Data extracts Block Start

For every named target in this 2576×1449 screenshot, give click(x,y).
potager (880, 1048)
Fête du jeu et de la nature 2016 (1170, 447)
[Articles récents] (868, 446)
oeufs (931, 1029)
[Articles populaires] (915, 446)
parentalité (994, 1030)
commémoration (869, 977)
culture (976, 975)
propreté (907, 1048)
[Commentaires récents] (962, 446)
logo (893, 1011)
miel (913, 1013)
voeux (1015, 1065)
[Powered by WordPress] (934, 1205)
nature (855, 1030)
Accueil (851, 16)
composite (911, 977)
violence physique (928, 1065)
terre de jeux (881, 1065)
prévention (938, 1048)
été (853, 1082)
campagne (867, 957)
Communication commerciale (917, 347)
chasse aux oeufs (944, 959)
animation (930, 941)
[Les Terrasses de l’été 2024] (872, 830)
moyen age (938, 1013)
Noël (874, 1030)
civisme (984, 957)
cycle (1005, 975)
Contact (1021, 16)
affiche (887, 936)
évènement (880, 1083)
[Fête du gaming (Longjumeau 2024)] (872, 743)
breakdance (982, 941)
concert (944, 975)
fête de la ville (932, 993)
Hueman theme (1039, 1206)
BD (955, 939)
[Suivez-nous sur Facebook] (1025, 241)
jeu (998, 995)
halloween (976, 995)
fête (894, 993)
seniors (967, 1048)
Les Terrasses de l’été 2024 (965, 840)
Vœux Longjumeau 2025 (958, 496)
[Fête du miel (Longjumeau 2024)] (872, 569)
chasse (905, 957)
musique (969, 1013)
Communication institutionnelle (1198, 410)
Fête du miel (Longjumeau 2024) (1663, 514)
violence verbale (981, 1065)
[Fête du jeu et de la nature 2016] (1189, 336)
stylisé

Data extracts Block End

**Work request**
The whole block of data above should be printed again verbatim.

**Solution to this problem**
For every named target in this 2576×1449 screenshot, give click(x,y).
potager (880, 1048)
Fête du jeu et de la nature 2016 (1170, 447)
[Articles récents] (868, 446)
oeufs (931, 1029)
[Articles populaires] (915, 446)
parentalité (994, 1030)
commémoration (869, 977)
culture (976, 975)
propreté (907, 1048)
[Commentaires récents] (962, 446)
logo (893, 1011)
miel (913, 1013)
voeux (1015, 1065)
[Powered by WordPress] (934, 1205)
nature (855, 1030)
Accueil (851, 16)
composite (911, 977)
violence physique (928, 1065)
terre de jeux (881, 1065)
prévention (938, 1048)
été (853, 1082)
campagne (867, 957)
Communication commerciale (917, 347)
chasse aux oeufs (944, 959)
animation (930, 941)
[Les Terrasses de l’été 2024] (872, 830)
moyen age (938, 1013)
Noël (874, 1030)
civisme (984, 957)
cycle (1005, 975)
Contact (1021, 16)
affiche (887, 936)
évènement (880, 1083)
[Fête du gaming (Longjumeau 2024)] (872, 743)
breakdance (982, 941)
concert (944, 975)
fête de la ville (932, 993)
Hueman theme (1039, 1206)
BD (955, 939)
[Suivez-nous sur Facebook] (1025, 241)
jeu (998, 995)
halloween (976, 995)
fête (894, 993)
seniors (967, 1048)
Les Terrasses de l’été 2024 (965, 840)
Vœux Longjumeau 2025 (958, 496)
[Fête du miel (Longjumeau 2024)] (872, 569)
chasse (905, 957)
musique (969, 1013)
Communication institutionnelle (1198, 410)
Fête du miel (Longjumeau 2024) (1663, 514)
violence verbale (981, 1065)
[Fête du jeu et de la nature 2016] (1189, 336)
stylisé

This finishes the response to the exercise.